More relational DBMS bashing – check Dave Kellogg’s full post for more details
Mike Stonebraker spoke today at SIGMOD (see Tweetstream) where, among other things there was a 40-year anniversary celebration of the relational DBMS and, in what I suspect is non-coincidental timing, Mike did a post on the CACM site entitled The End of a DBMS Era (Might be Upon Us).
Moreover, the code line from all of the major vendors is quite elderly, in all cases dating from the 1980s. Hence, the major vendors sell software that is a quarter century old, and has been extended and morphed to meet today’s needs. In my opinion, these legacy systems are at the end of their useful life. They deserve to be sent to the “home for tired software.”
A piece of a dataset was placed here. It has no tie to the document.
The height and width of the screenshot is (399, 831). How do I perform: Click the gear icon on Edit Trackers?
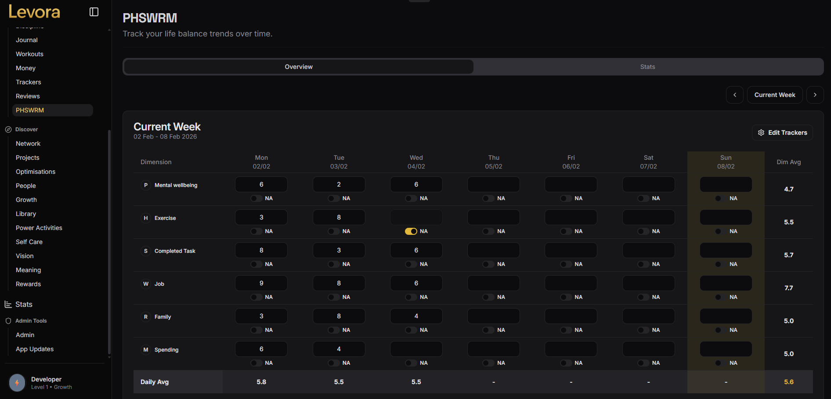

I have great respect for Michael Stonebraker’s accomplishments, and I am also impressed with Mark Logic’s track record, but I believe catchy phrases such as “the end of the one size fits all database” and “the home for tired software” are generally exaggerated perspectives from people who just happen to be trying to sell you non-traditional data management products…
It’s unhelpful to suggest IBM, Microsoft, and Oracle – which collectively, according to a 2009/06 Forrester report, control 88% of the (revenue share of the) commercial DBMS market – are somehow oblivious about opportunities to use new indexing and storage approaches for OLTP, leverage in-memory models for transaction processing, etc.